▸ SECCIÓN DEL DOCUMENTO
◇ ◇ ◇ ◇
Richard “Dick” Johnson es un psiquiatra clínico jubilado que sufre de demencia. Su estado no es malo, pero la enfermedad avanza. Su hija, la cineasta Kirsten Johnson, la invita a su padre de 86 años a participar de una serie de representaciones imaginativas de su muerte cercana. Algunas de estas escenas son muertes absurdas o violentas, el equipo de filmación usa dobles de riesgo, por supuesto.
Con solo saber este argumento, la película dispara, con razón, todas las alarmas posibles acerca de la ética, la crueldad, el buen gusto o incluso el sentido que puede tener este retrato. Alarmarse está bien, pero con el correr de los minutos la película va mostrando un enorme pudor, un obvio amor incondicional por el protagonista y una forma muy inteligente de ser una película pequeña y ambiciosa a la vez.
La vida de un ser humano está conformada de muchas cosas. El documental va reconstruyendo esas cosas y completando el rompecabezas acerca de quien es el protagonista. Dick es un personaje amable, risueño, con sentido del humor y agradecido de la vida. Viudo, disfruta de su familia, algún amigo y varios pequeños placeres mundanos. Descubrimos sus traumas, como la insólita forma de los dedos de sus pies, y compartimos sus recuerdos antes de que se vayan para siempre.
◇ ◇ ◇ ◇
▸ INFORMACIÓN PROPORCIONADA
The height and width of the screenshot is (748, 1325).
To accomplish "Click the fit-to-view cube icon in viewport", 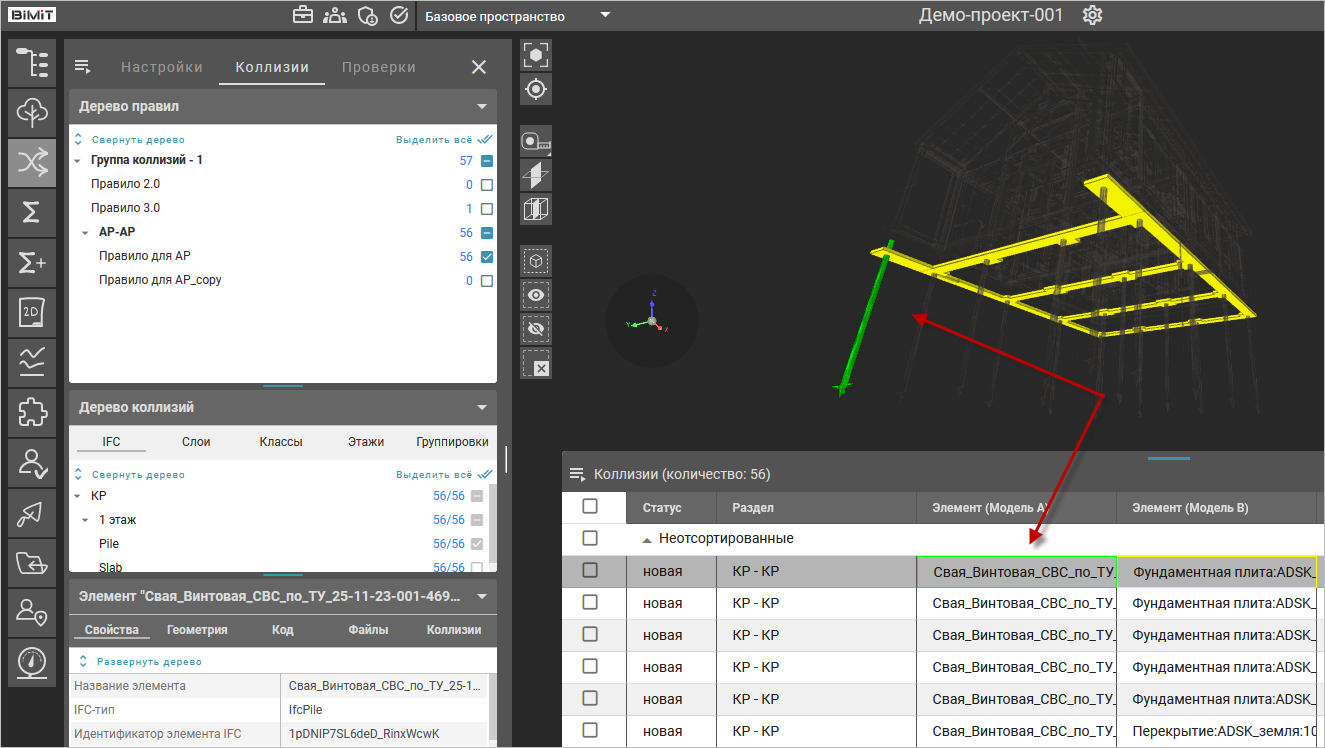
◇ ◇ ◇ ◇
▸ ACCIONES A REALIZAR
- A) Según el texto sobre Dick Johnson, ¿cuántos años tiene el protagonista?
- B) De acuerdo con el texto sobre Dick Johnson, ¿por qué la película despierta alarmas sobre la ética y el buen gusto? Responde en una a tres oraciones.
- C) Retoma el texto sobre Dick Johnson y continúalo a partir de su última oración.

▸ RESULTADOS POR TAREA
- A) Tiene 86 años.

- B) Su argumento consiste en que la cineasta Kirsten Johnson invita a su padre de 86 años, que sufre de demencia, a participar en representaciones imaginativas de su muerte cercana. Algunas de esas escenas son muertes absurdas o violentas. Basta con conocer ese argumento para que surjan dudas sobre la ética, la crueldad, el buen gusto o el sentido de ese retrato.

- C)
Miembro de una congregación adventista, Dick Johnson tiene una mirada luminosa de la vida y de la muerte y la película también demuestra que se saltea algunas reglas cuando es por el bien de la familia. Incluso una de las locaciones que son utilizadas en el film es una iglesia. El humor es clave y nadie parece quedarse afuera.
Pero lo que le da el broche de oro a esta película es su condición de obra sencilla en la superficie, pero compleja en su centro. Una despedida que habla sobre muchas cosas sin un discurso altisonante. La mirada de Dick Johnson lo dice todo. La posibilidad de un abrazo final, antes de que sea demasiado tarde. La película es un inteligente acto de amor.